Be back soon
Quote of the day:
"Instead of judging, start accepting yourself with all the imperfections, all the frailties, all the mistakes, all the failures. Don’t ask yourself to be perfect. That is simply asking something impossible, and then you are feeling frustrated. You are a human being."
~Osho
I landed in Detroit, MI at approximately 10:30 this morning. I’m here for my ex-boyfriends wedding. Yep, Jermaine is getting married in a few hours and I am happy for him. Oddly enough, I’m nervous for their big day, although I don’t undestand why. I mulled it over in my head over and over again trying to decide how I feel about this. I’m an analyzer. I’m not happy until I overanalyze at times, and I’m ok with that.
Part of me wonders if I will be sad. If I will speak now or forever hold my peace. Majority of me knows that I’m not, and that peace will be held. I’ve always wanted the best for him and nothing has changed about that.
I don’t write much because it seems to take too much time and energy to come to OD most days, and that kind of makes me sad. This site sooooooooo use to feel like home for me, and perhaps it still is and I’m just the prodical daughter trying to ind her way back home, but I dunno. I guess I’m putting forth the effort right now right?

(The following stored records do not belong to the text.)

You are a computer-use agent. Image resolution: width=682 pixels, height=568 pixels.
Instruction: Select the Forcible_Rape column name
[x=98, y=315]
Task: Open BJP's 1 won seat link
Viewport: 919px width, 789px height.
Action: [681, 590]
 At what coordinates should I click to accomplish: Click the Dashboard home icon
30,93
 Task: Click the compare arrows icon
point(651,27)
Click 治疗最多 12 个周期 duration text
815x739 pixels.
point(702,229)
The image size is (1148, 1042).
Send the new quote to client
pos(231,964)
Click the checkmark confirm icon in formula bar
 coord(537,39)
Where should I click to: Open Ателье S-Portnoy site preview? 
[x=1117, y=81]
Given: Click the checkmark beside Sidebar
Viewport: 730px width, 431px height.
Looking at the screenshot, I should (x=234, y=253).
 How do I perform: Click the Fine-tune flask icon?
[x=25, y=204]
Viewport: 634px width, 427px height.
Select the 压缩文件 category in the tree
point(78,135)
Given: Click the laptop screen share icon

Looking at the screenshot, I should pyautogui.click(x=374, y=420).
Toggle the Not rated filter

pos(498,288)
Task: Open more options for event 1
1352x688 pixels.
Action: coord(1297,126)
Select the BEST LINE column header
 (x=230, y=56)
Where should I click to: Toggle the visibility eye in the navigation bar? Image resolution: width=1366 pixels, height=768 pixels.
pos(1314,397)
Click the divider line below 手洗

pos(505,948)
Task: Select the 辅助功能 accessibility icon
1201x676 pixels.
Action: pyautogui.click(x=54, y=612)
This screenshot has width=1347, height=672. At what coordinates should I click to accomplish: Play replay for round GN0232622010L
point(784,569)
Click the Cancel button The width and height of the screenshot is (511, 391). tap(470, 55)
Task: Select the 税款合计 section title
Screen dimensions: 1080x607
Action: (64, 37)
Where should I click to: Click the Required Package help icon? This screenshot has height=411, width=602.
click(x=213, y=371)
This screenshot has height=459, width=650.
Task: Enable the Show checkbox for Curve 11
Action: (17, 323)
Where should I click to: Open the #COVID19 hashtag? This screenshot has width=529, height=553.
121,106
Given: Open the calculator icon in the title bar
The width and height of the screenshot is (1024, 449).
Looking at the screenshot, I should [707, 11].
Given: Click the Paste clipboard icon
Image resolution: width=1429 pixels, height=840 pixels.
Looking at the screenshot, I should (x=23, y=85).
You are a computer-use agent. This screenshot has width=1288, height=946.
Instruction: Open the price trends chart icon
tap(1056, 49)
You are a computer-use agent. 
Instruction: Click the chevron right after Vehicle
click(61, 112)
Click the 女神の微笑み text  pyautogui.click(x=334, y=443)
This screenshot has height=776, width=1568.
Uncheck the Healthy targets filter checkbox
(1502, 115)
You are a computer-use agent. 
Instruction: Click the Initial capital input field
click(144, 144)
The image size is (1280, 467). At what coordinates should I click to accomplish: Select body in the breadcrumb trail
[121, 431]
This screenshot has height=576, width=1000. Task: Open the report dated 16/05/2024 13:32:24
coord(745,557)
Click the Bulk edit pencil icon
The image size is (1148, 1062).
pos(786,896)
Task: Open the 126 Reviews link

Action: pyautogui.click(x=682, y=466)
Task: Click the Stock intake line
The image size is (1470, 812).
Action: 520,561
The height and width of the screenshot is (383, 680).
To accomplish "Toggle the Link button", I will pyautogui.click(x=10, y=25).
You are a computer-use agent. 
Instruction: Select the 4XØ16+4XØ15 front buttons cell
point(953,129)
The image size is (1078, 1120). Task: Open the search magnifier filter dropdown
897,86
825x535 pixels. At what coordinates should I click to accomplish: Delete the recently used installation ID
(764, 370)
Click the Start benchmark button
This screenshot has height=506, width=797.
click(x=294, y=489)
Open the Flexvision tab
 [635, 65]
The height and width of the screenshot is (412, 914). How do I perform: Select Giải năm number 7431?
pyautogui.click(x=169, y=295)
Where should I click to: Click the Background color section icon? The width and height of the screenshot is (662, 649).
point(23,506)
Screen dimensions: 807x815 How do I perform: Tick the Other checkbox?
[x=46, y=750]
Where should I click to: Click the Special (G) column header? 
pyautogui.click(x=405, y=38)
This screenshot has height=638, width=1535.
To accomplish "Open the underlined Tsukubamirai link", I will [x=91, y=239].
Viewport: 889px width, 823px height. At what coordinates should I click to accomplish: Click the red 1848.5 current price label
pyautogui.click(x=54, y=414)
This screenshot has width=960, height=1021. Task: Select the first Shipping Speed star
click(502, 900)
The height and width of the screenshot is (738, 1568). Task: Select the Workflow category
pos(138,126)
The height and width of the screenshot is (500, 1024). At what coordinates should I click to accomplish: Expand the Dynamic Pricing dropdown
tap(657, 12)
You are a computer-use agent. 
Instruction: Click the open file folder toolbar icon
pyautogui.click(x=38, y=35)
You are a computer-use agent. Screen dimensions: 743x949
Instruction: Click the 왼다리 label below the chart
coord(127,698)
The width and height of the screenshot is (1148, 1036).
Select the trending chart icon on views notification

Wedding plans are fine. We were suppose to do a cake tasting this past wednesday but had to move it to the last sunday of this month. Besides stressing about money, everythings going smooth lol. I pretty much know the decorations I want, what I want to do, and all that jazz. The only thing that is still up in the air is the ceremony. I don’t want the same ole same ole vows. I don’t want a long ceremony either. I believe we decided on having 1 dance, 1 speaker, 1 scripture reader, 1 soloist. That makes for a more snappy wedding.
There’s more I could say, but I have some things left to do for the night, but I’ll be back soon though, I promise.
God Speed,
Future Mrs. Johnson
Very interesting that you would even attend the wedding…uhm!